Systems definitely care, especially in finance and trading systems.

Was involved in rolling out a large NTP annealing patch about ten years ago. We missed a couple and the effect was largely overall muted, but we did have one server with an old JVM hard crashing the server right at the second shift.

That specific server was already hobbling along so it wasn't a surprise. But it required a bit of firefighting.

TrueDualityyesterday at 7:27 PM

The problem frequently crops up in order-deterministic systems that use time and haven't accounted for the edge case of all the vagaries related to time-keeping of this being only one.
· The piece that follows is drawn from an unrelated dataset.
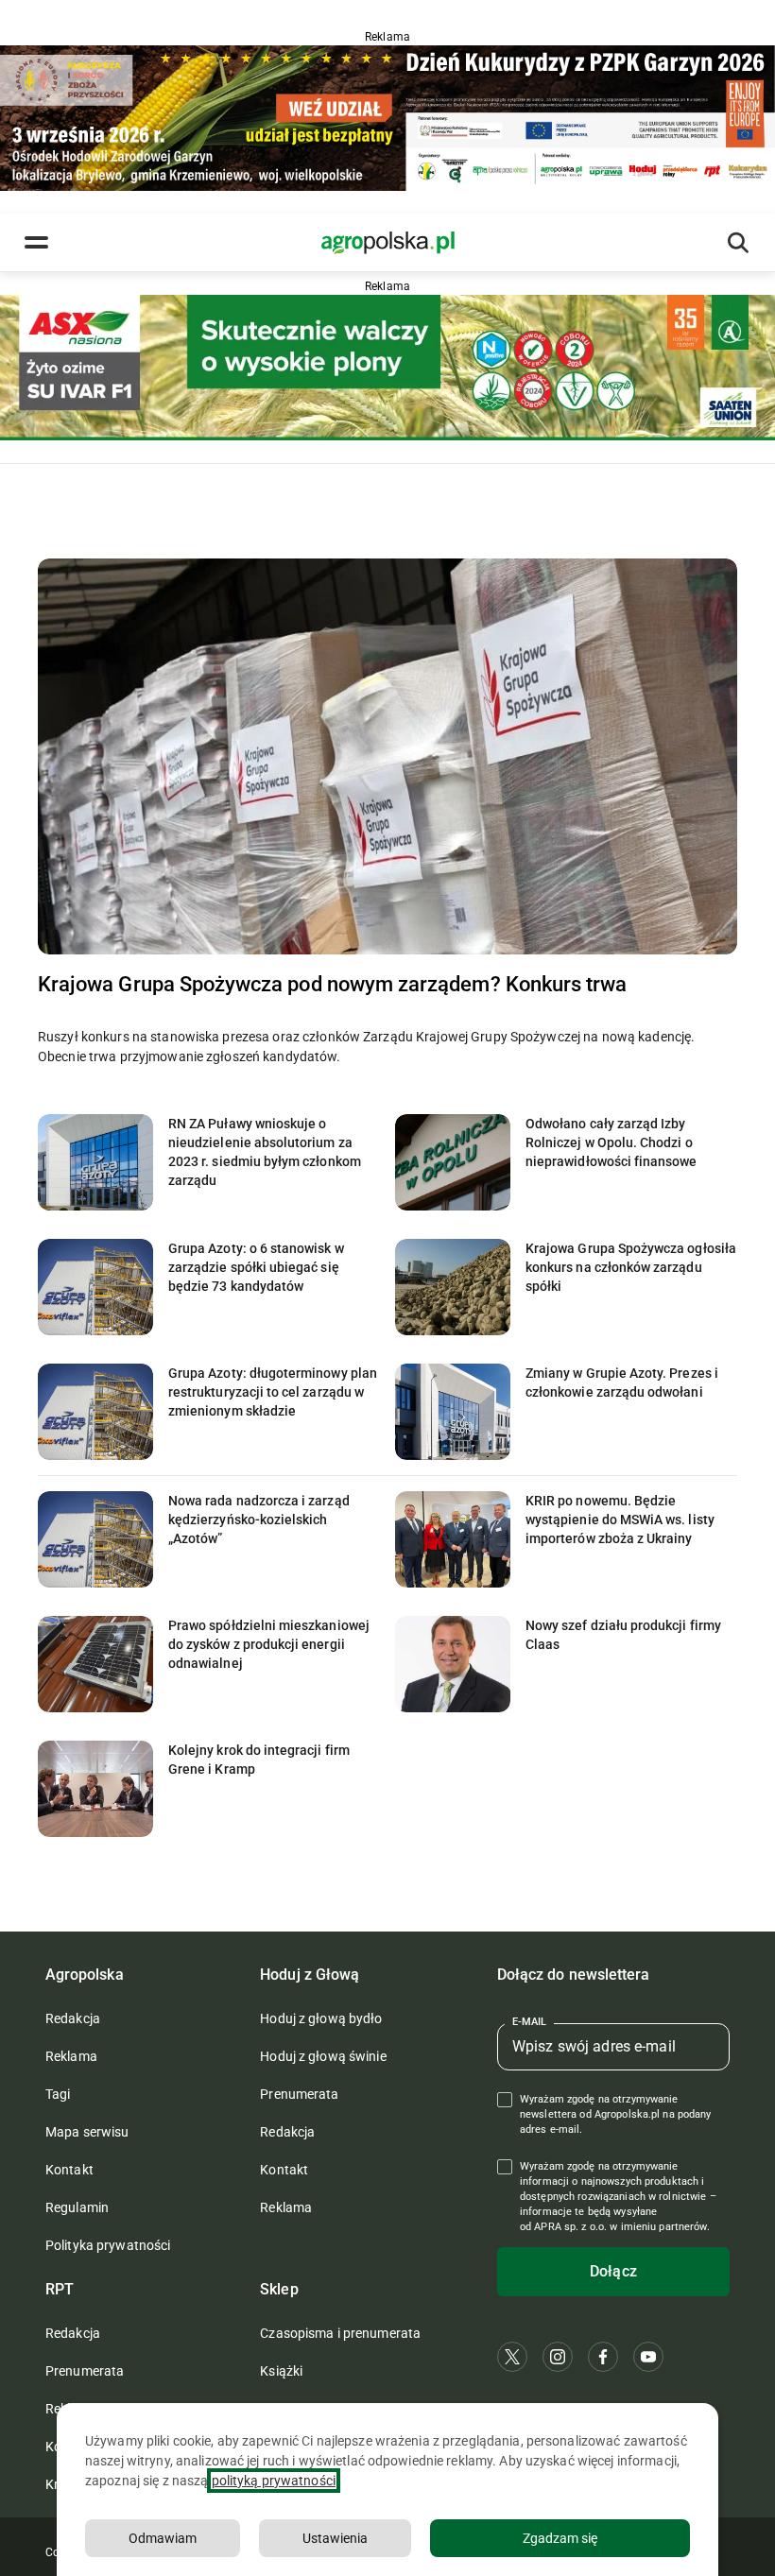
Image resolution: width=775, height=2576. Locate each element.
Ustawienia (335, 2538)
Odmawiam (163, 2538)
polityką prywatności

I've worked on some extremely sensitive systems that had thousands of lines of C dedicated to handling skewing a time gap across an hour-per-second when necessary. I know that code assumed only "missing" time (jump-forwards)... Even knowing what I know as a developer now, if I was re-implementing that system from scratch and didn't have this top-of-mind, I'd bet I would miss "overlapping" or "duplicate" time entirely.

Maybe that is more of a me problem than others, but I'd bet there are some safety critical systems out there where the responsible engineers, QA, and specs all missed this as well.

wat10000yesterday at 7:39 PM

GPS uses its own time base that doesn't do leap seconds. For display purposes, the leap second offset to UTC is transmitted to the receivers and added to the displayed time if needed.